(SOURCE DATA Opens)

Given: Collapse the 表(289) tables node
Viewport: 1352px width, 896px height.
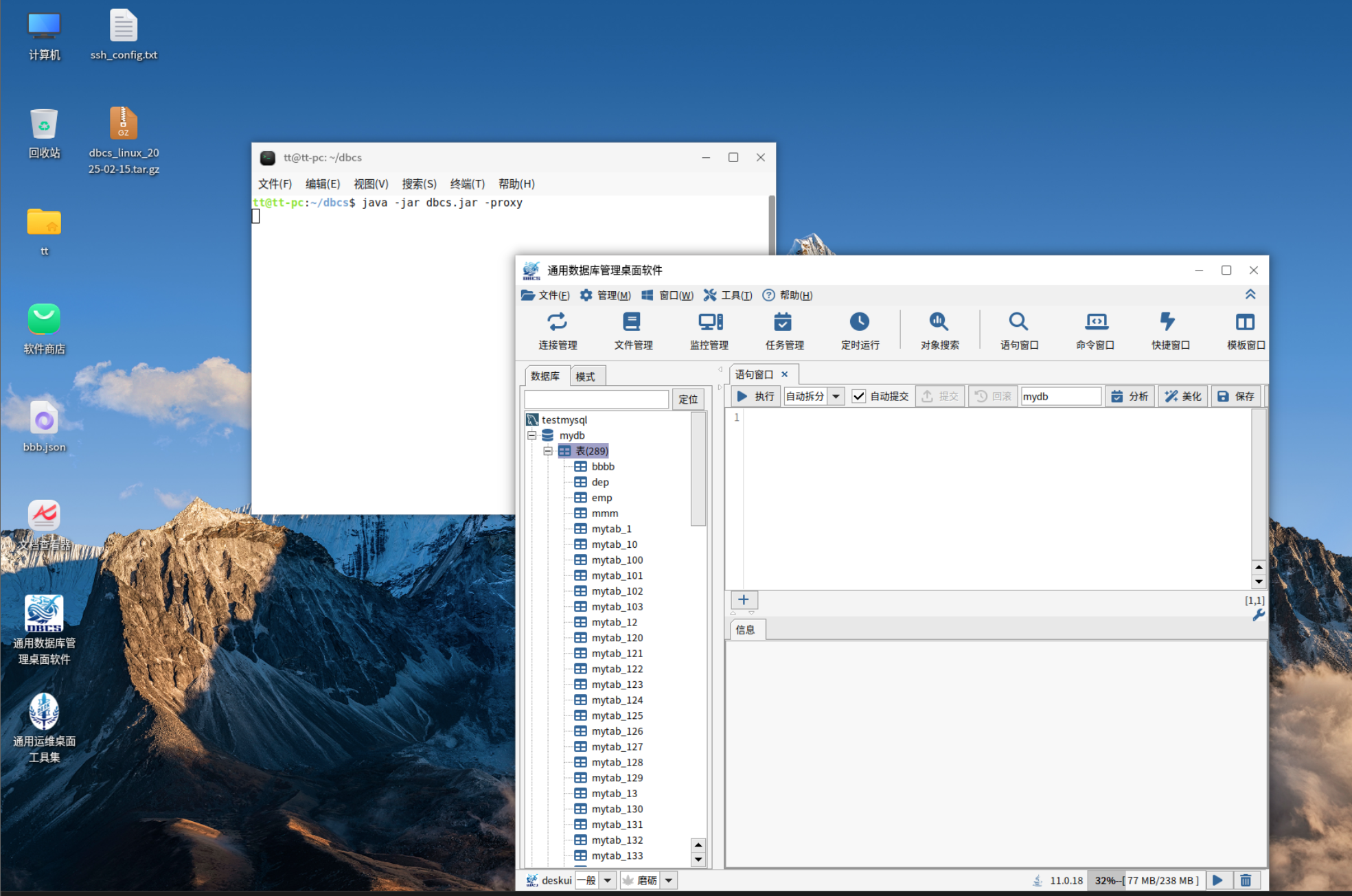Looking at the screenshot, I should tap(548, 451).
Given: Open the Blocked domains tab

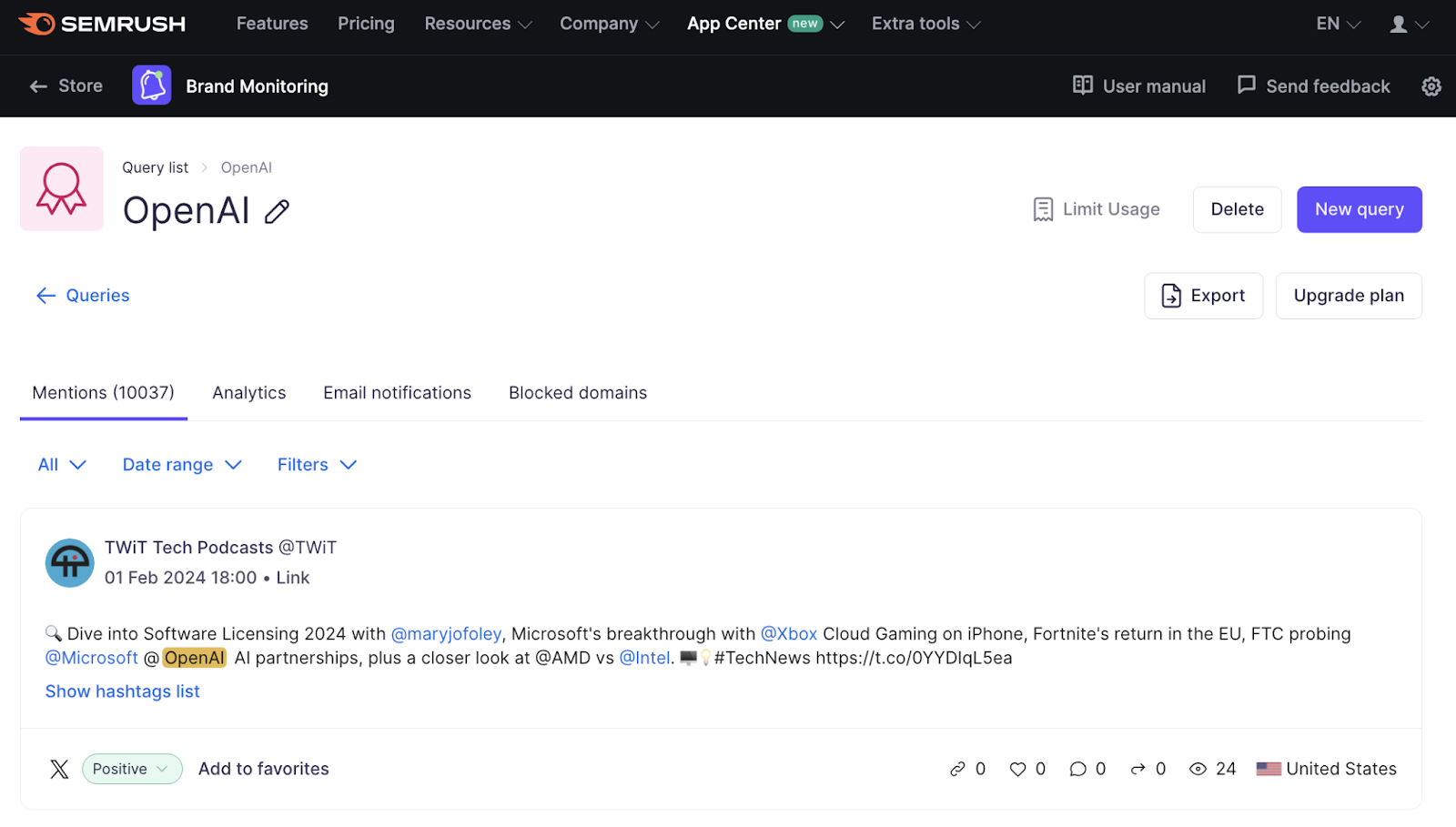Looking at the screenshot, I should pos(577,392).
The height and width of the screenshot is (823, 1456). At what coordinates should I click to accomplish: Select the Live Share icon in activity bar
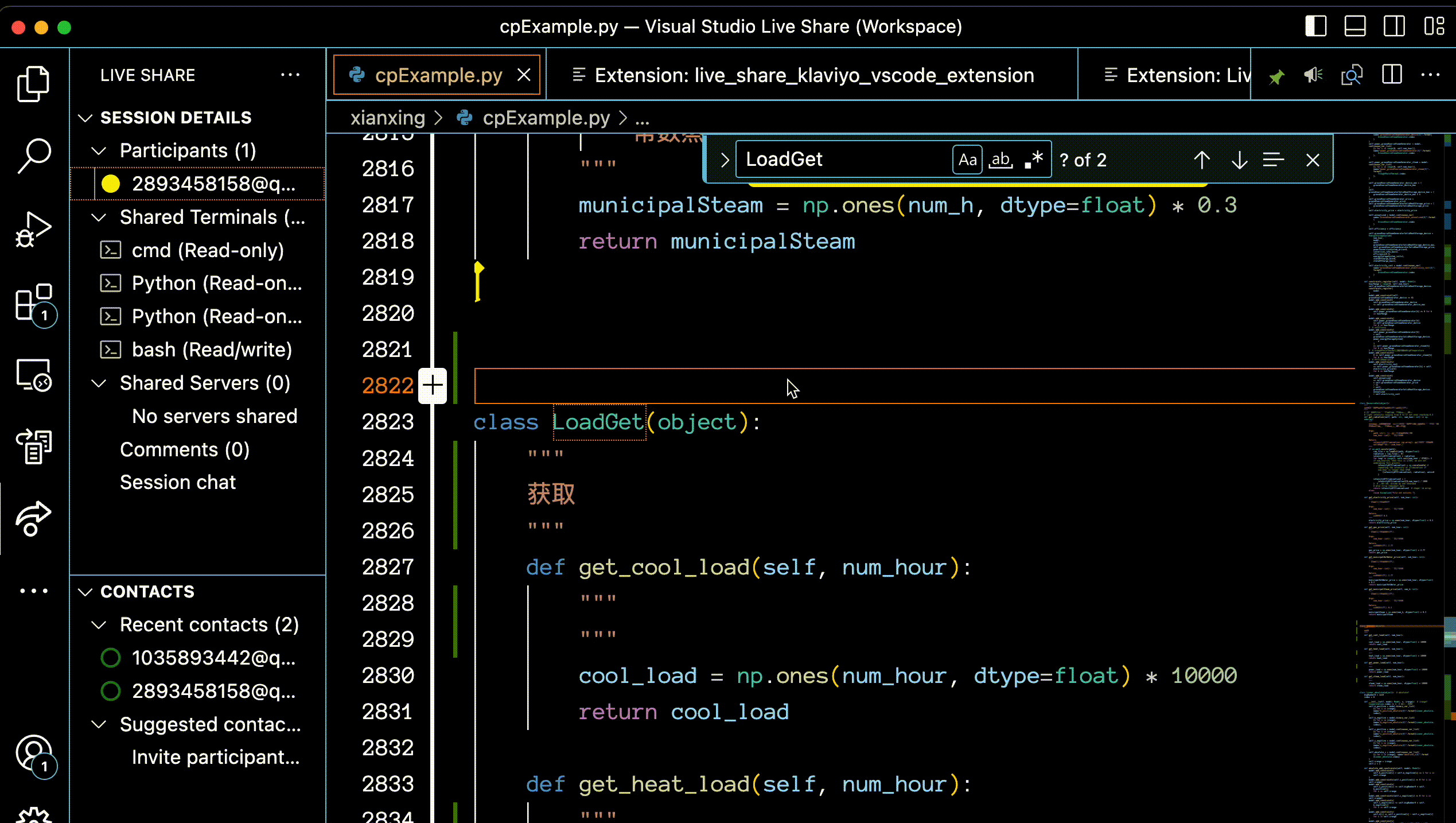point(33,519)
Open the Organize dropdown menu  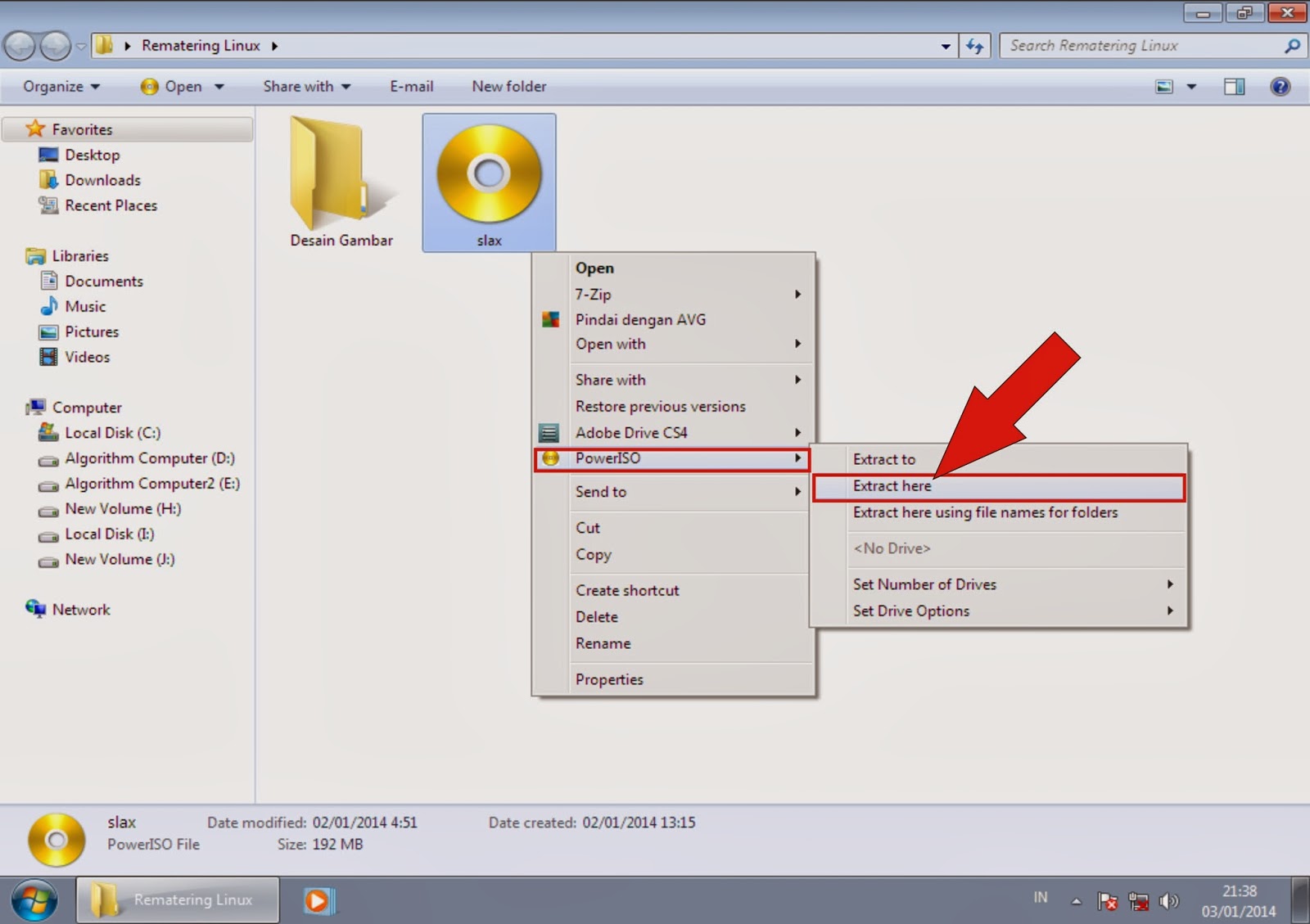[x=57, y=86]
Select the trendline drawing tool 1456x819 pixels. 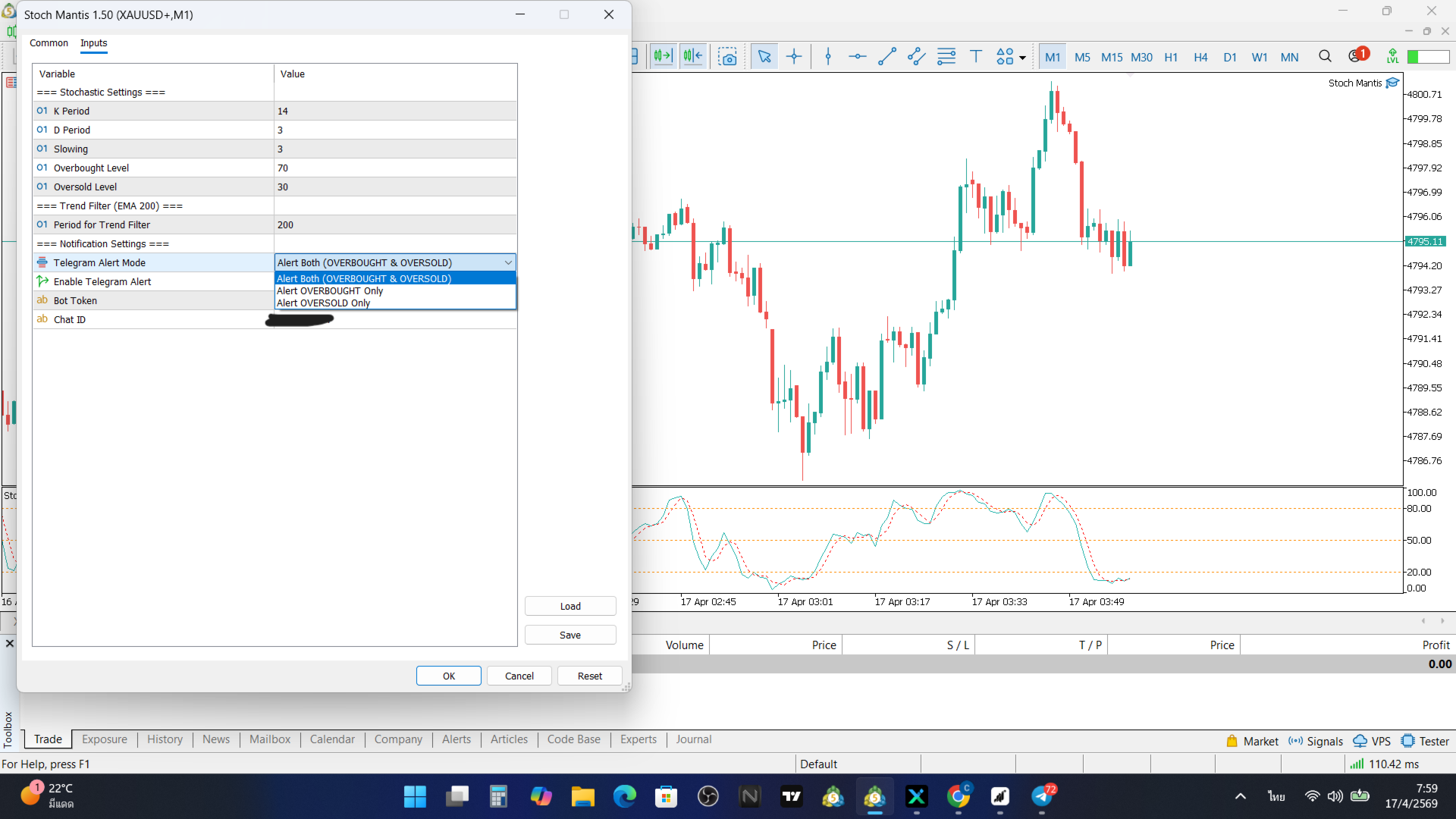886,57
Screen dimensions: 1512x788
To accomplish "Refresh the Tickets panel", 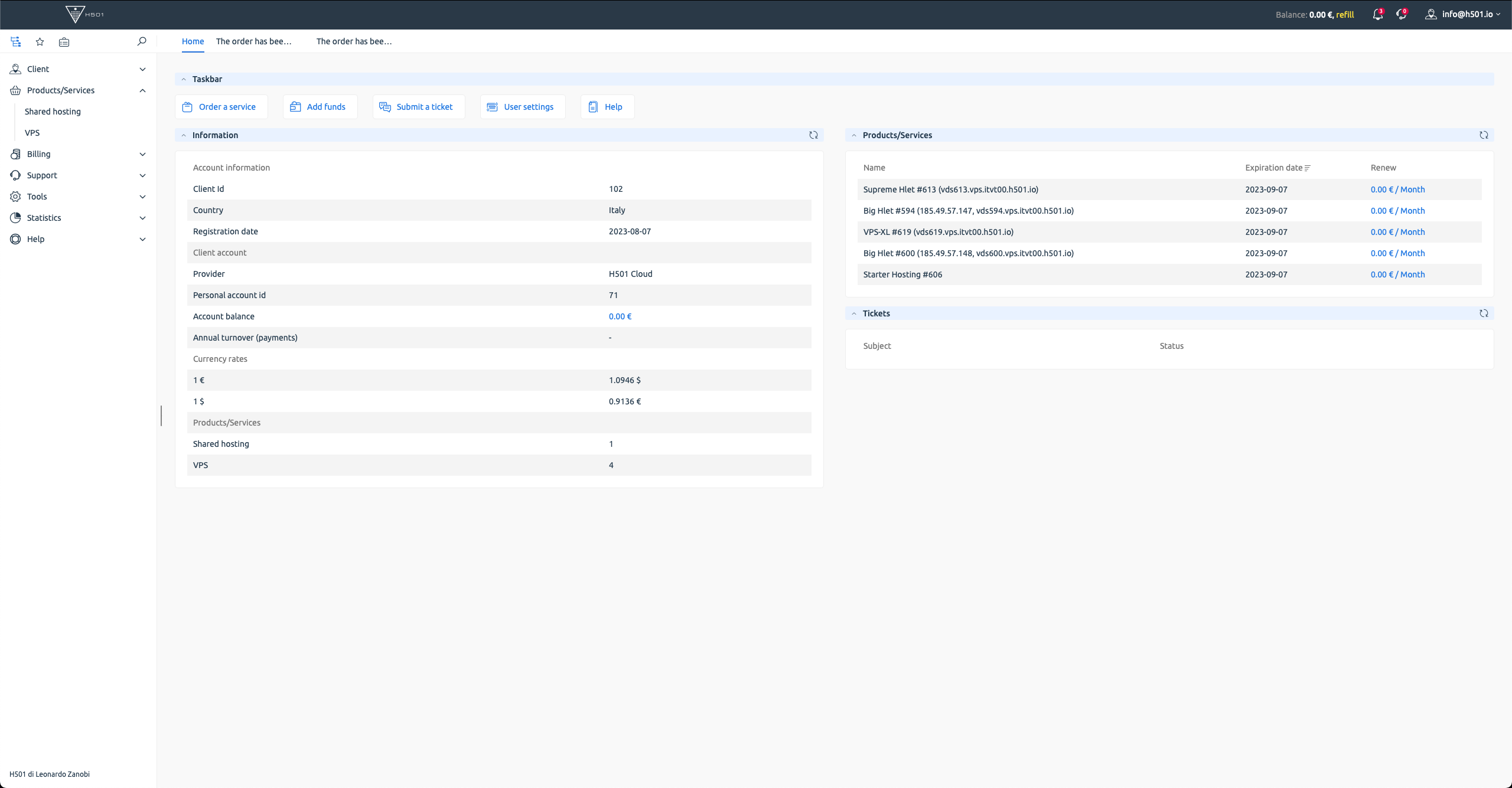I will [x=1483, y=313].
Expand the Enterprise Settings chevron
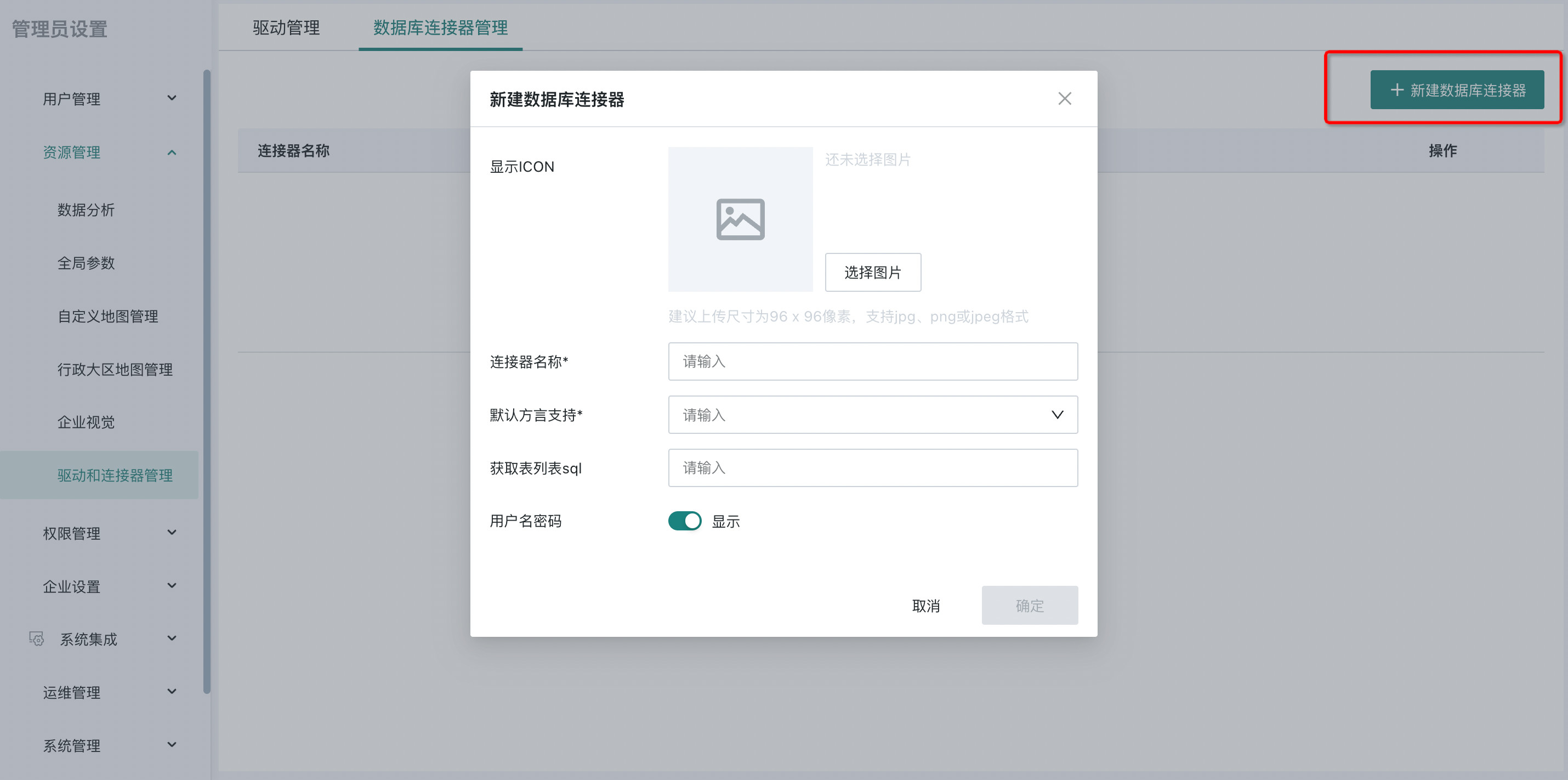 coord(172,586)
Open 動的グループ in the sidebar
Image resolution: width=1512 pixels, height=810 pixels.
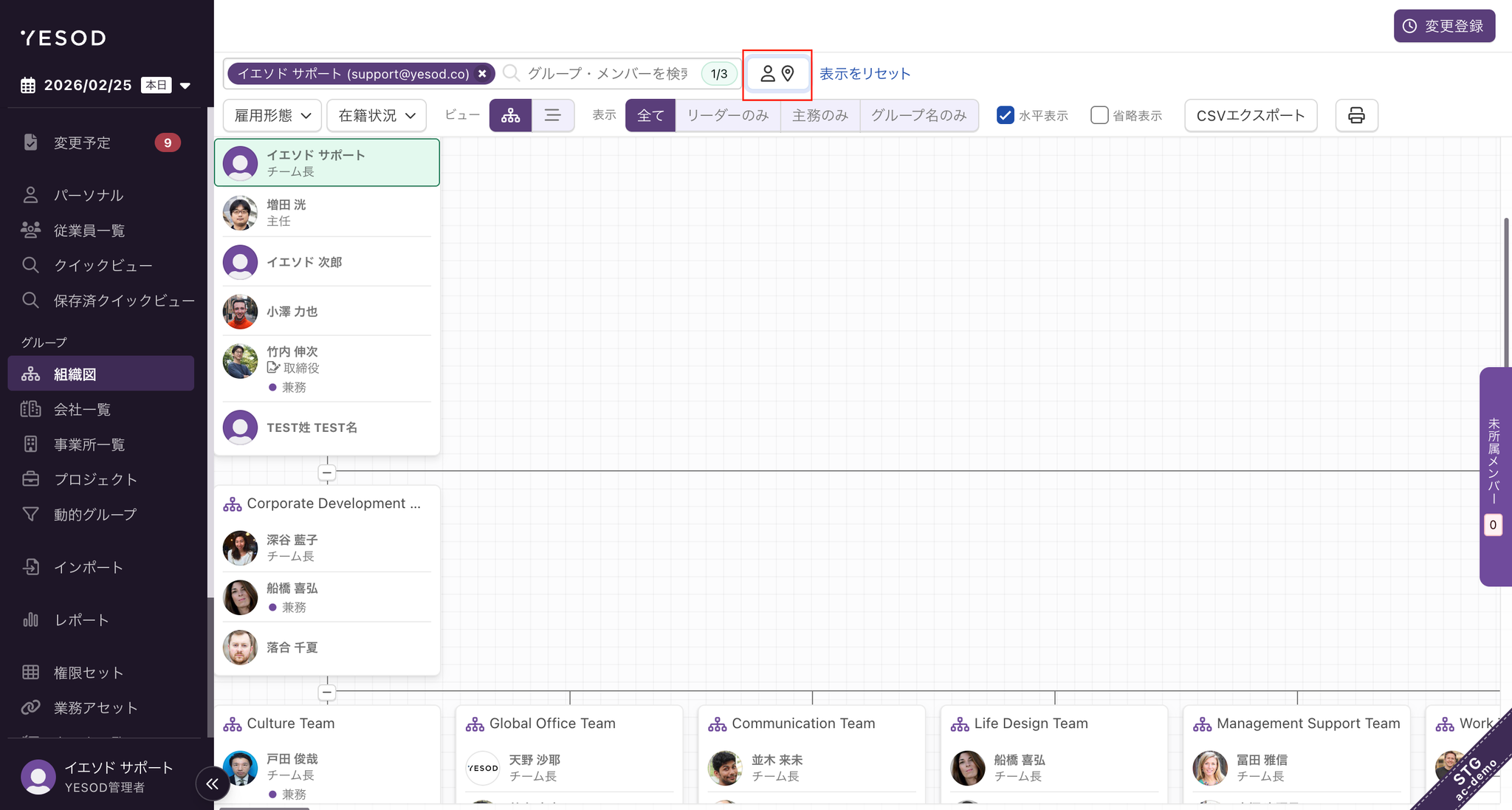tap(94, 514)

(SOURCE DATA Closes)

EXERCISE AIM
Please copy exactly, and only, the lines from the one that contains "Image resolution: width=1512" through the last line of the data above, omitting all pictures.

TASK RESULT
Image resolution: width=1512 pixels, height=810 pixels.
tap(94, 514)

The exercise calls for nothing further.